Passau, Steinweg 4: Stifter auf Reisen

Im Jahr 1818 erbaut sich der Kaufmann Matthias Rosenberger, über dessen Geschäfte sich einige dubiose Legenden ranken, ein Gut in Lackenhäuser im Bayerischen Wald. Zwei Jahre später wird dort sein Sohn Franz Xaver geboren, der das Haus nach seiner Heirat 1847 und nach dem Tod des Vaters 1848 übernimmt, es ausbaut und um eine Kapelle und eine Wirtshaus erweitert, um den Fremdenverkehr in der Gegend zu fördern. Der Gesundheitszustand seiner Frau zwingt ihn zehn Jahre später dazu, wenigstens die Winter in Passau zu verbringen.

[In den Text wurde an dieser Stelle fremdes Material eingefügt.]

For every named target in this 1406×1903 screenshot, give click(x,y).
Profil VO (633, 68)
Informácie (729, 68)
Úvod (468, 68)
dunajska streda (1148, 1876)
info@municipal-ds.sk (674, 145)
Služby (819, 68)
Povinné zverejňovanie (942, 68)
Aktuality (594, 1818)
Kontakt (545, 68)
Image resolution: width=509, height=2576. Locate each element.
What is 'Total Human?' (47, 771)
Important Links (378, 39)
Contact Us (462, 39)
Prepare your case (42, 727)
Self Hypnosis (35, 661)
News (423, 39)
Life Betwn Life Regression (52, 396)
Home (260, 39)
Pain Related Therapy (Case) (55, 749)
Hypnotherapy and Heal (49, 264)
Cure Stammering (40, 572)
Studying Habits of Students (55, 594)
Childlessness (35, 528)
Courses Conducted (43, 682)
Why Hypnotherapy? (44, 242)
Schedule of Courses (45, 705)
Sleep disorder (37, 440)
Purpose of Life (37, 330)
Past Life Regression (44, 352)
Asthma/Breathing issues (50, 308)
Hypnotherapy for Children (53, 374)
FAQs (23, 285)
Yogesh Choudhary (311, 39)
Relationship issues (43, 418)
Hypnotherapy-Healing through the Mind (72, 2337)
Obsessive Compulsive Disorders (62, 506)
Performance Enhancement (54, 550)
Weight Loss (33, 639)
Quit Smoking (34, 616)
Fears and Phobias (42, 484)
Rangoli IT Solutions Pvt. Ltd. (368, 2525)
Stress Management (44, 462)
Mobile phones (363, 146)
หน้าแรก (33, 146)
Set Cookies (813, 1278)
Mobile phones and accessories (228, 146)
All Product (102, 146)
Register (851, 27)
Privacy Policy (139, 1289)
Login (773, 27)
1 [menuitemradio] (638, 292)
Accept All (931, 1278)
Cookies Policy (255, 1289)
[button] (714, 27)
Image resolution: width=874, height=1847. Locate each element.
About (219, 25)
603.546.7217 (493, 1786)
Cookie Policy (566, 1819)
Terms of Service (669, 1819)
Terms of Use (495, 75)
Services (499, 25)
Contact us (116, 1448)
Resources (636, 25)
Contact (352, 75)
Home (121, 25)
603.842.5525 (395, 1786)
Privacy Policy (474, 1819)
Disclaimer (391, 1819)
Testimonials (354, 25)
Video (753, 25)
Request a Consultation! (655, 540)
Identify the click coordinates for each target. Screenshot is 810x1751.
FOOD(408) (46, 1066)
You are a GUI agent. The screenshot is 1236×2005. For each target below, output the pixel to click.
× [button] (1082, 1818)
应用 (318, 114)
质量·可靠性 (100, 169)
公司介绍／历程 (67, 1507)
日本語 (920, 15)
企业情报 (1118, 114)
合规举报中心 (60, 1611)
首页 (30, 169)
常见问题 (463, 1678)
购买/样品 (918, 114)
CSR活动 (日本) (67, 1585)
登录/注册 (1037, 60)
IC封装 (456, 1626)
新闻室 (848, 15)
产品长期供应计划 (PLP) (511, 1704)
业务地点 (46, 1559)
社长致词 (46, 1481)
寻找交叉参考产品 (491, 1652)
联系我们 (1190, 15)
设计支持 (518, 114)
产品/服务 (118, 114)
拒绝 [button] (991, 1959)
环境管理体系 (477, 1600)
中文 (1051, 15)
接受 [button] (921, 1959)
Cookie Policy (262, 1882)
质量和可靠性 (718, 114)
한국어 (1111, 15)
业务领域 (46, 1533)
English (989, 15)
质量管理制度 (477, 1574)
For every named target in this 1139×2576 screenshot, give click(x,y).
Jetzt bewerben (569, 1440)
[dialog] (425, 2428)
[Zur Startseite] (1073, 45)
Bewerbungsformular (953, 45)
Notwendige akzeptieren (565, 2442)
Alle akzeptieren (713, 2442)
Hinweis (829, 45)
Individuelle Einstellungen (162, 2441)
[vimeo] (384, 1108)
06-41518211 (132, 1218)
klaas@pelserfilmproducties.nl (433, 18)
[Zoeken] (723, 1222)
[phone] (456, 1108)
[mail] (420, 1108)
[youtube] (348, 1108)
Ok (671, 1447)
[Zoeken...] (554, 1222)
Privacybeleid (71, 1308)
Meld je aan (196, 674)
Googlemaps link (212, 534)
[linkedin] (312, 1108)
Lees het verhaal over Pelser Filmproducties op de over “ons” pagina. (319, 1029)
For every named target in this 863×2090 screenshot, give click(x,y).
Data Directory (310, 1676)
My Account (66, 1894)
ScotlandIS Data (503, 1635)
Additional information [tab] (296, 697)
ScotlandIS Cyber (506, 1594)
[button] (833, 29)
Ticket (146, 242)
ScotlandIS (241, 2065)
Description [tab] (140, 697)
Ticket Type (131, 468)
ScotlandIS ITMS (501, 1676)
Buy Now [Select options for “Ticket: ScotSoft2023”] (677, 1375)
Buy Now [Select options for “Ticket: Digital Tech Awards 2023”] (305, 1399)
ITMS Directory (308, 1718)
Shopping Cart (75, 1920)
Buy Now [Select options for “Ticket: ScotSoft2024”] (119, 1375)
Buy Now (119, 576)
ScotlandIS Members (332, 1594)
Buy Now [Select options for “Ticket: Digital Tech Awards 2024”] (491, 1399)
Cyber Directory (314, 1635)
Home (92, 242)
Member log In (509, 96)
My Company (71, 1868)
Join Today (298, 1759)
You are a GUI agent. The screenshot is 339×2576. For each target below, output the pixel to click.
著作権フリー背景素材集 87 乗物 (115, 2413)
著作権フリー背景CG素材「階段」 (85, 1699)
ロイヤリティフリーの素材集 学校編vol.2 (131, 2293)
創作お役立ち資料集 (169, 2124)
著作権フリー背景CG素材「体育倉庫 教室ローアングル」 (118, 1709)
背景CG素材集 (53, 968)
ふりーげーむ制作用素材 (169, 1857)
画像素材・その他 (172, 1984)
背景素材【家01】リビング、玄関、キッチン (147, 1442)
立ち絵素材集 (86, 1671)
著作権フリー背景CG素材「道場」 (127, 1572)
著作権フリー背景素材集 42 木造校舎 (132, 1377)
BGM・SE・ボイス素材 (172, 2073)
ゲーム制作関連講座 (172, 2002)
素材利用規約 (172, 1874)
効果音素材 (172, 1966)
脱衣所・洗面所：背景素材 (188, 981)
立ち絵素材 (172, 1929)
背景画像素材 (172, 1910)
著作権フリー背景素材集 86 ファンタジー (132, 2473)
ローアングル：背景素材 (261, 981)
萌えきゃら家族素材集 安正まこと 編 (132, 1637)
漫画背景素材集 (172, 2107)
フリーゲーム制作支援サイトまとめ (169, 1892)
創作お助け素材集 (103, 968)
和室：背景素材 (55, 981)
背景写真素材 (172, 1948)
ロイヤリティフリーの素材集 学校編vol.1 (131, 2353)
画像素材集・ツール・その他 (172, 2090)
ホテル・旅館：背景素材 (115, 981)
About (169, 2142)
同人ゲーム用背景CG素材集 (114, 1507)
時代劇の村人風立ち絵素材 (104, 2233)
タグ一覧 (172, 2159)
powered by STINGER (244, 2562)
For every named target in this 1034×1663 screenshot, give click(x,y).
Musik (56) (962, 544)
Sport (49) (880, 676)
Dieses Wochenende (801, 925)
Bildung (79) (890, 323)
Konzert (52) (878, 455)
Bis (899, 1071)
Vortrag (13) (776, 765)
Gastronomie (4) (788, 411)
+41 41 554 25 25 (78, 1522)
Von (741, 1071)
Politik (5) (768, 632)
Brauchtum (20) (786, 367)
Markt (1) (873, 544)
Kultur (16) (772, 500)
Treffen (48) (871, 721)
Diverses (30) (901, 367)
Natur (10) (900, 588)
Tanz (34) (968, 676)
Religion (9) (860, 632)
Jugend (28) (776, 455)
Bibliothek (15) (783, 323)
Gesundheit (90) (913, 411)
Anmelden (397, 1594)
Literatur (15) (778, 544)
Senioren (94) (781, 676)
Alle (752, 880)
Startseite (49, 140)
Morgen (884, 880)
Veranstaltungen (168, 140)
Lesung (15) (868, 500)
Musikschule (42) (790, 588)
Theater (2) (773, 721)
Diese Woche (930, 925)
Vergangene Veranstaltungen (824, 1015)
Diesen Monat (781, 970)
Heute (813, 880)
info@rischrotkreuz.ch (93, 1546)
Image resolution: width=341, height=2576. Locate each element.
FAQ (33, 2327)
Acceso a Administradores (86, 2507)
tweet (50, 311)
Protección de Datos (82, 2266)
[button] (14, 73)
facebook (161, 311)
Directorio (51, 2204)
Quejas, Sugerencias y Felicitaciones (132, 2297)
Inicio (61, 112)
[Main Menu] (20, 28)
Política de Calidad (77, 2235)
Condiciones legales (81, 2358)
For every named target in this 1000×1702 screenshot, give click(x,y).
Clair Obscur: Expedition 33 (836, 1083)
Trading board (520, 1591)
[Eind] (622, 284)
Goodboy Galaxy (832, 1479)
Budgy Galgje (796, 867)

Er erwirbt ein Haus im ehemaligen Domherrenhof am Steinweg und eröffnet eine Eisenwarenhandlung. Schnell steigt er zu einem der einflussreichsten Bürger der Stadt auf, ab den 1870er Jahren engagiert er sich als Abgeordneter.

Einer der Gäste, die – nicht zuletzt aus gesundheitlichen Gründen – immer wieder nach Lackenhäuser zurückkehren, ist der österreichische Schriftsteller Adalbert Stifter. 1855 ist er erstmals dort zu Gast, er fasst große Zuneigung zu Franz Xaver Rosenberger und verbringt auf dem Weg nach Lackenhäuser oftmals mehrere Tage in Passau. Davon zeugen auch diverse Einträge in den Gästebüchern der örtlichen Wirtschaften, das Passauer Stadtarchiv nennt zwei Aufenthalte im Hotel Wilder Mann. Am 23. Juli 1864 schreibt Stifter vom Rosenberger Gut an seinen Verleger Gustav Heckenast:

Wir sind heute den zweiten Tag hier, nachdem wir in Passau drei heftige Regentage hatten warten müssen. Ich glaube nun bald so kräftig zu sein, daß ich wieder werde an den Witiko gehen können, und da werde ich die Arbeit mit Übersicht des schon fertigen beginnen. Die Zeit, wann Sie mir den Anfang werden schicken können, werde ich Ihnen etwas später angeben. Inzwischen werde ich mit der Mappe [gemeint ist die Mappe meines Urgroßvaters] fertig.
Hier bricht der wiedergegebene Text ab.